Dmitrij Achelrod (51:49) Very necessary inquiry. Thank you, Jeremy, for doing this work. I think it is more necessary than ever before. And I deeply respect how much you try to bring people together and make them aware of not only the problems, but also of pathways forward. And of course, we are all looking into uncertain times. But I find your spirit and your work is hopeful and it's giving me hope. Thank you so much for doing that, Jeremy.
Jeremy Lent (52:25) Thank you. Thank you for inviting me on today, Dmitrij, and for continuing your podcast, which is such an important contribution in itself. Thank you.
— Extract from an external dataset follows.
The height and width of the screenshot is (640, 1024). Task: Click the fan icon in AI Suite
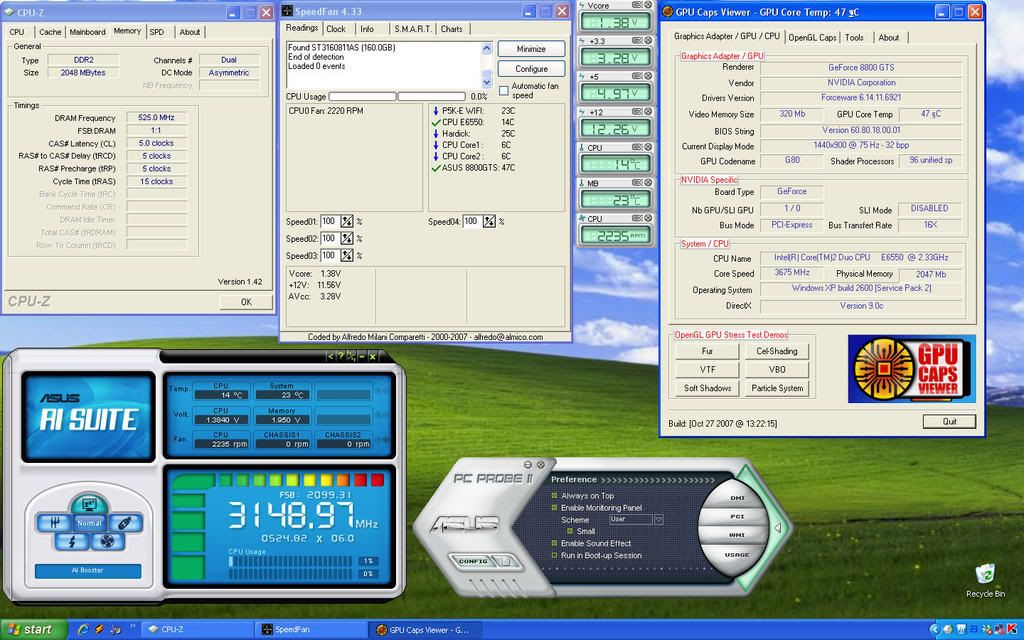(x=107, y=541)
Dmitrij Achelrod (52:34) Thank you.
About this Guest
Jeremy Lent
Systems Thinker / Ecological Philosopher / Author / Former Tech Entrepreneur / Civilisation Researcher
Jeremy Lent is an author, activist, and former tech entrepreneur. He lived the so-called American dream, building a successful tech company during the dot-com era, until a personal tragedy forced him to a halt and to reconsider fundamental assumptions about his life. He is the founder of the Liology Institute and the author of The Patterning Instinct, The Web of Meaning, and his latest book Eco-Civilization: Making a World That Works for All, where he explores how our cultural narratives shape the way we live, think, and organize society. Blending insights from science, philosophy, and Eastern wisdom traditions, Jeremy brings a powerful and timely perspective on the hidden forces driving our global systems — and what it might look like to reimagine them from a place of greater awareness.